Antigonish, Nova Scotia, Canada

Invaluable skills, important research: StFX students thankful for opportunity afforded through John P. Cunningham and Richard Cunningham awards

September 16th, 2022
L-r, Lyza Ells, recipient of the Richard Cunningham Engineering Internship, and Kogie Esteban and Leah Baylis, recipients of the John P. Cunningham Internship (Chemistry)

Three StFX students had the opportunity to pursue research work they’re passionate about and gain valuable academic and career skills this summer thanks to the John P. Cunningham Internship (Chemistry) and the Richard Cunningham Engineering Internship awards.

Lyza Ells is recipient of the Richard Cunningham Engineering Internship and Kogie Esteban and Leah Baylis each received the John P. Cunningham Internship (Chemistry). Each internship provides $7,500 for 16 weeks of work


“It is an honour to have been chosen as a recipient of the Richard Cunningham Engineering Internship Award,” says Lyza Ells of Antigonish, NS, a third year student taking an advanced major in physics with a Diploma in Engineering. She is supervised by Dr. Karine Le Bris.

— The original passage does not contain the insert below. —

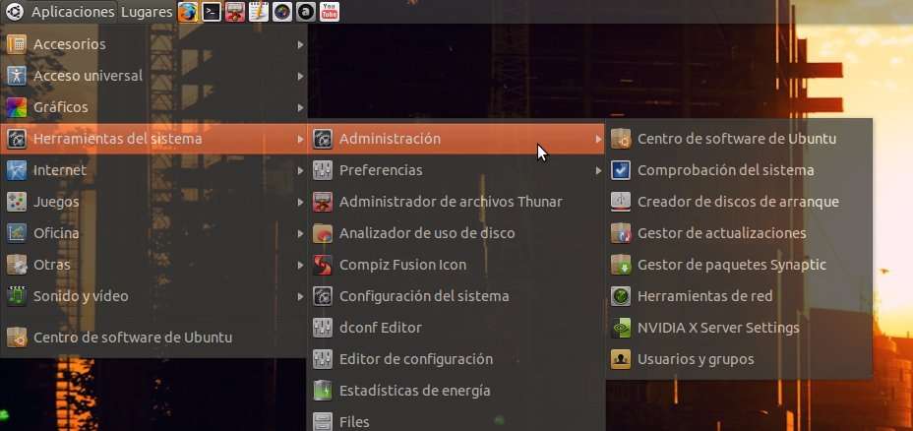Open Herramientas de red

Ms. Ells says the objective of the research she’s been conducting for the past two summers is to investigate efficient means of detection and identification of organofluorine compounds in fluid solution using mid-IR quantum cascade laser fibre evanescent wave spectroscopy (QCL-FEWS). Mid-IR spectroscopy is a reliable means of non-invasive measurement of small amounts of biochemical compounds, as such compounds possess natural vibrational modes within the midIR range, she says.

“Organofluorine compounds are increasingly present in our atmosphere through human activity, and are known contributors to global warming. As someone who has always cared for the protection and preservation of our environment, it is a privilege to have been granted the opportunity to contribute to the detection of such compounds,” she says.

“The opportunity to conduct research this summer through the Richard Cunningham Engineering Internship Award has afforded me invaluable skills that I will continue to use throughout my academic career and beyond. These include managing multiple aspects of a project.”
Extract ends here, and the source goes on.